**Document segment:**
Hacking

Prerequisites

First, make sure that you satisfy the requirements for running grouperfish (Installation).

Maven
We are using Maven 3.0 for build and dependency management of several Grouperfish components.
JDK 6
Java 6 Standard Edition should work fine.
Git & Mercurial
To get the Grouperfish source and dependencies.
Sphinx

For documentation. Best installed by running

easy_install Sphinx
The Source

To obtain the (latest) source using git:

> git clone git://github.com/mozilla-metrics/grouperfish.git
> cd grouperfish
> git checkout development

Building it:

> ./install             # Creates a build under ./build
> ./install --package   # Creates grouperfish-$VERSION.tar.gz

When building, you might get Maven warnings due to expressions in the 'version' field, which can be safely ignored.

Coding Style

In general, consistency with existing surrounding code / the current module is more important for a patch than adherence to the rules listed here (local consistency wins over global consistency).

Wrap text (documentation, doc comments) and Python at 80 columns, everything else (especially Java) at 120.

Java

This project follows the default Eclipse code format, except that 4 spaces are used for indention rather than TAB. Also, put else/catch/finally on a new line (much nicer diffs). Crank up the warnings for unused identifiers and dead code, they often point to real bugs. Help readers to reason about scope and side-effects:

  • Keep declarations and initializations together
  • Keep all declarations as local as possible.
  • Use final generously, especially for fields.
  • No static fields without final.

For Java projects (service, transforms, filters), Maven is encouraged as the build-tool (but not required). To edit source files using Eclipse, the m2eclipse plugin can be used.

Python
Follow PEP 8
Other
Follow the default convention of the language you are using. When in doubt, indent using 4 spaces.

Repository Layout

transforms
One sub-directory per self-contained transform. Code shared by several transforms can go into transforms/commons.

**Records shown:**
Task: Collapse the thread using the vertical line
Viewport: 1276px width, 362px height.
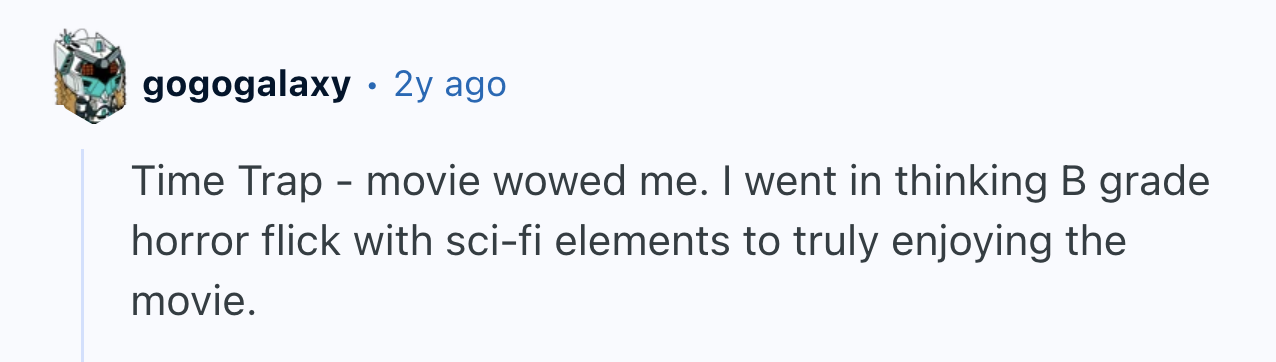Action: [82, 255]
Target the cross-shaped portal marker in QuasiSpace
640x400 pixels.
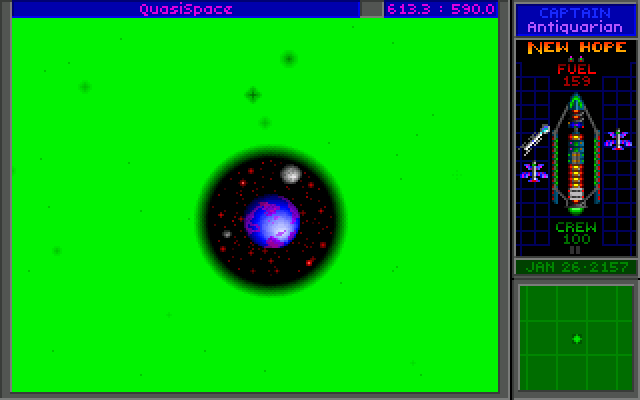click(252, 95)
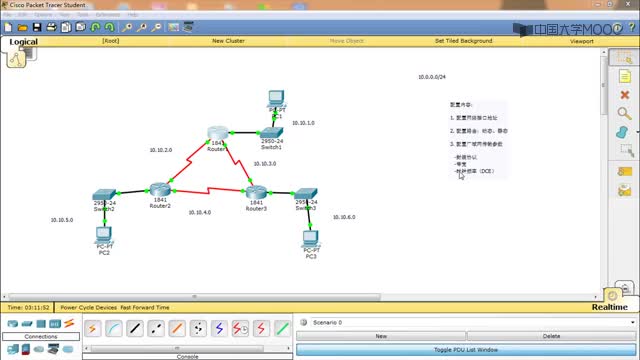Image resolution: width=640 pixels, height=360 pixels.
Task: Click the Router1 device icon
Action: tap(217, 133)
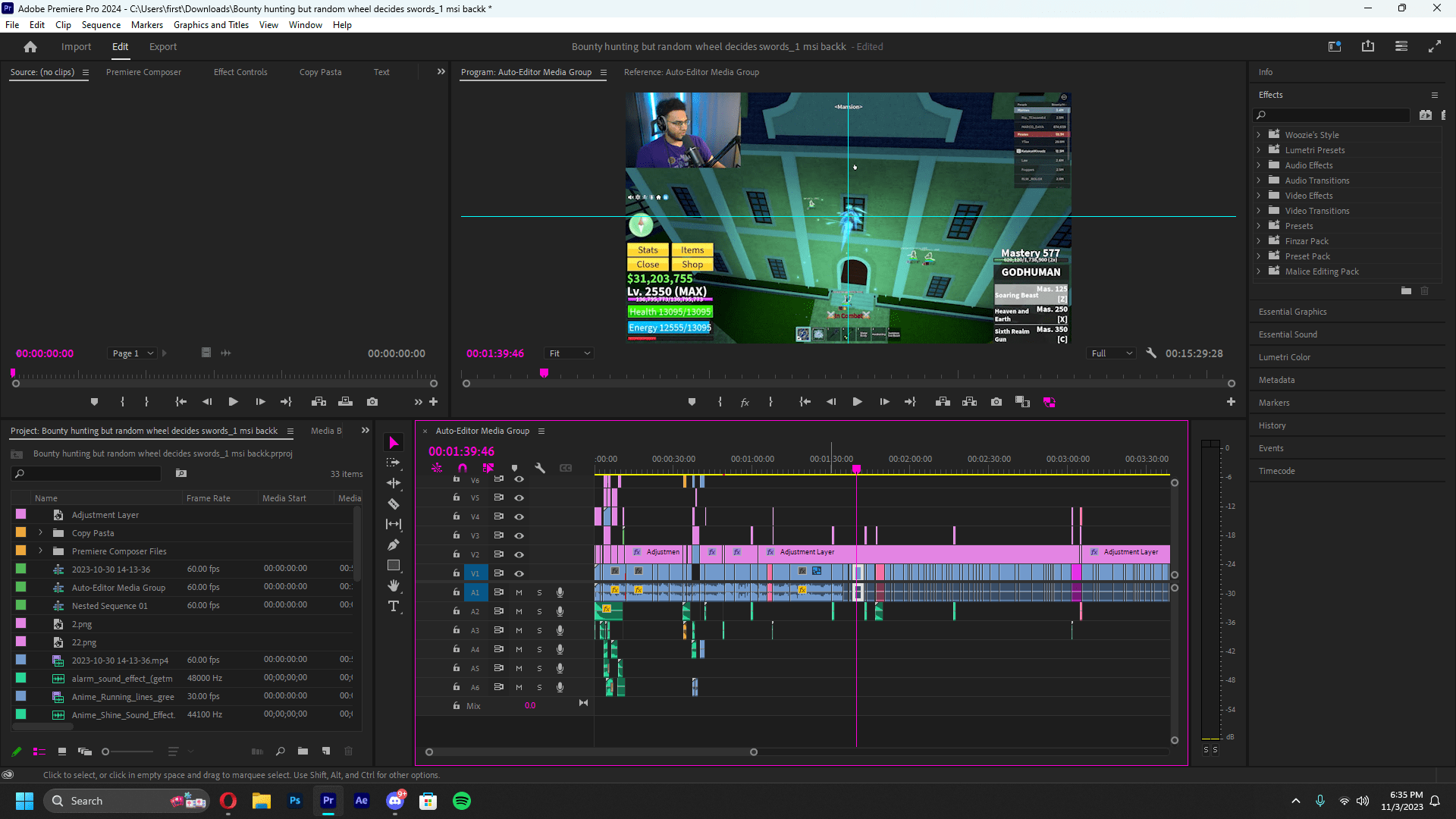This screenshot has height=819, width=1456.
Task: Expand the Copy Pasta bin in Project panel
Action: pos(40,533)
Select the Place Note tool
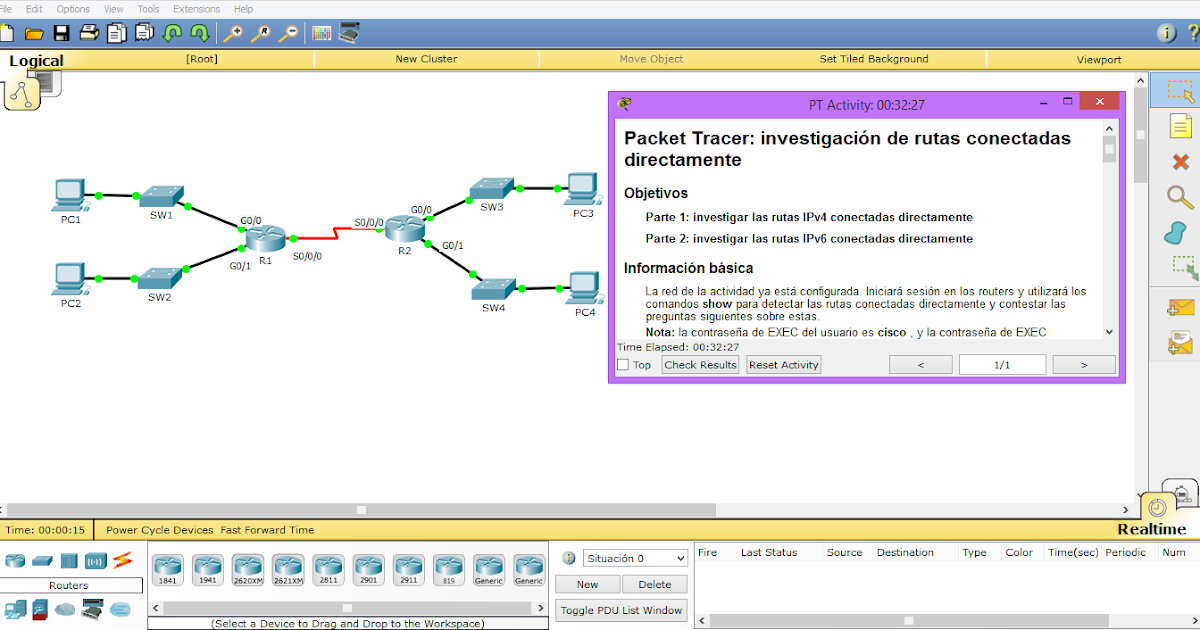 1180,127
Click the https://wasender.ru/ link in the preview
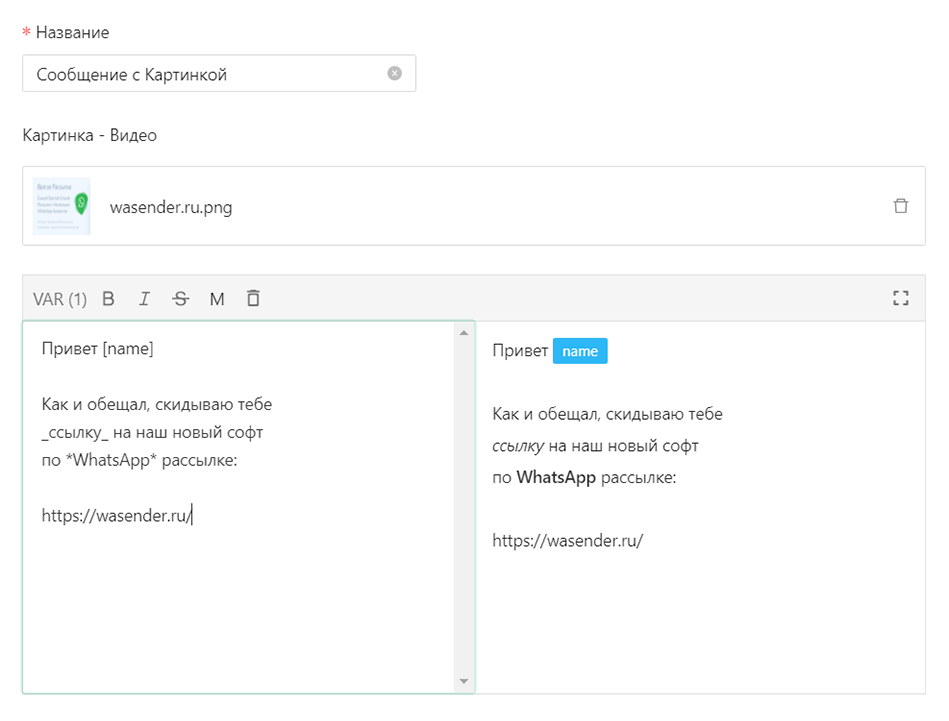The width and height of the screenshot is (949, 721). click(567, 541)
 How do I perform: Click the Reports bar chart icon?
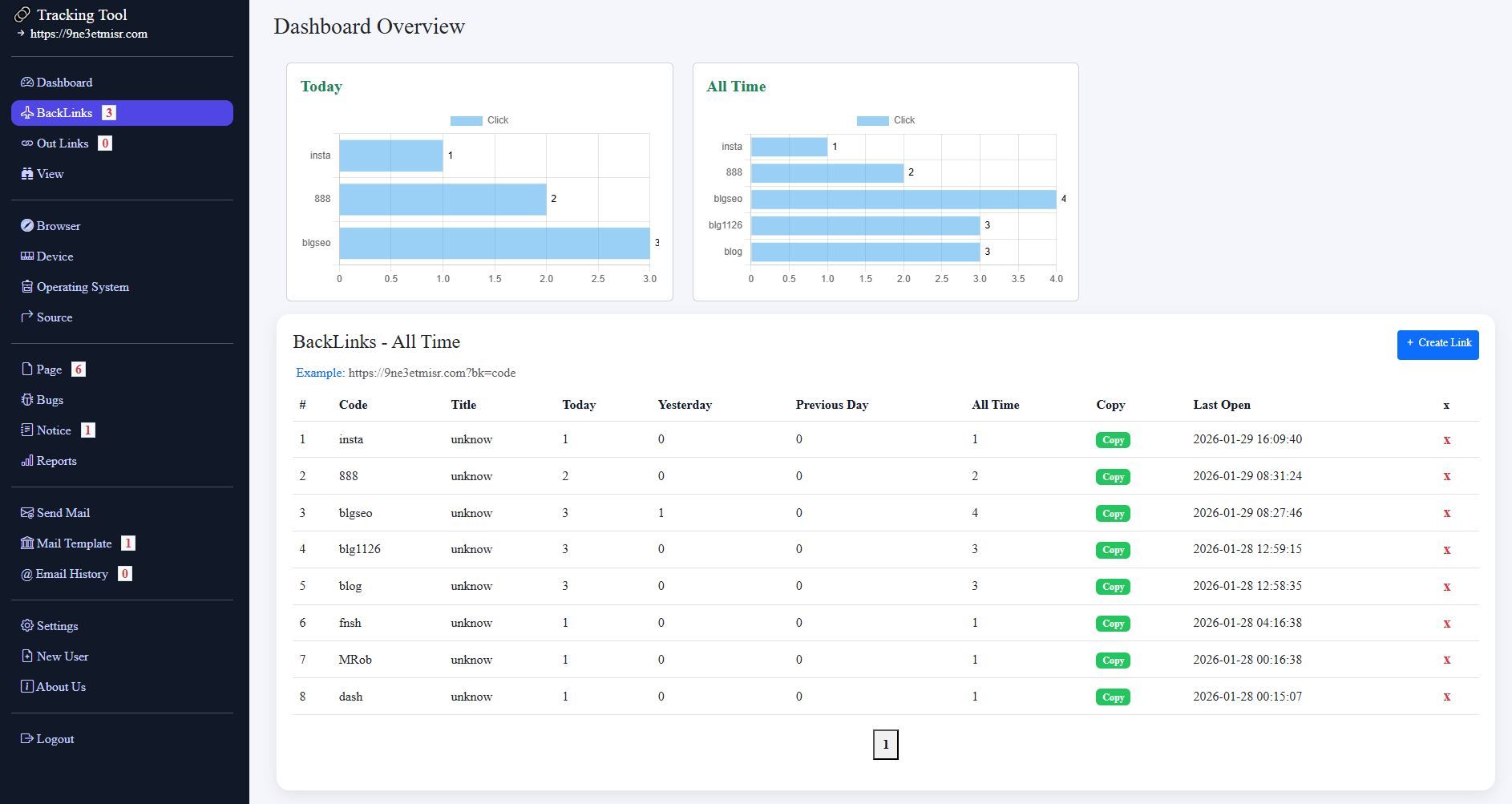pos(26,461)
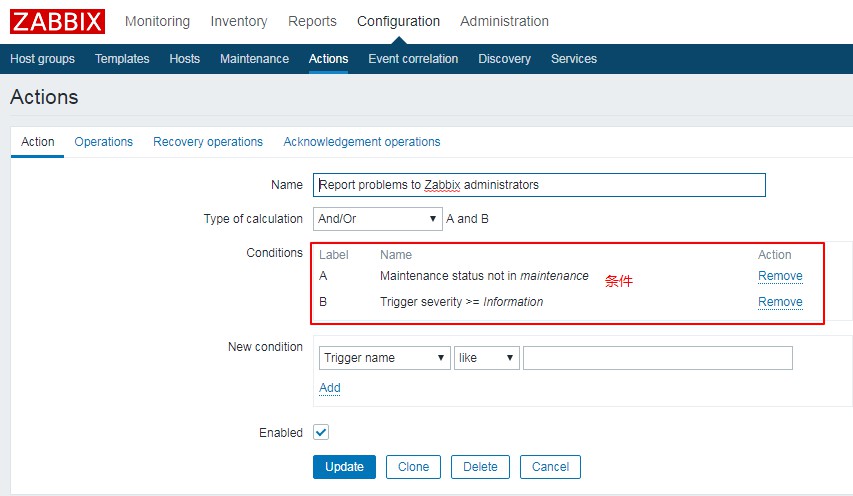Open the 'like' operator dropdown
The height and width of the screenshot is (496, 853).
pyautogui.click(x=487, y=358)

**Exercise aim:** Return everything in the Grouperfish hacking guide from "When building, you" down to "local as possible.", copied word for word. The listing comes from a different source than the Grouperfish hacking guide.

**Complete answer:**
When building, you might get Maven warnings due to expressions in the 'version' field, which can be safely ignored.

Coding Style

In general, consistency with existing surrounding code / the current module is more important for a patch than adherence to the rules listed here (local consistency wins over global consistency).

Wrap text (documentation, doc comments) and Python at 80 columns, everything else (especially Java) at 120.

Java

This project follows the default Eclipse code format, except that 4 spaces are used for indention rather than TAB. Also, put else/catch/finally on a new line (much nicer diffs). Crank up the warnings for unused identifiers and dead code, they often point to real bugs. Help readers to reason about scope and side-effects:

  • Keep declarations and initializations together
  • Keep all declarations as local as possible.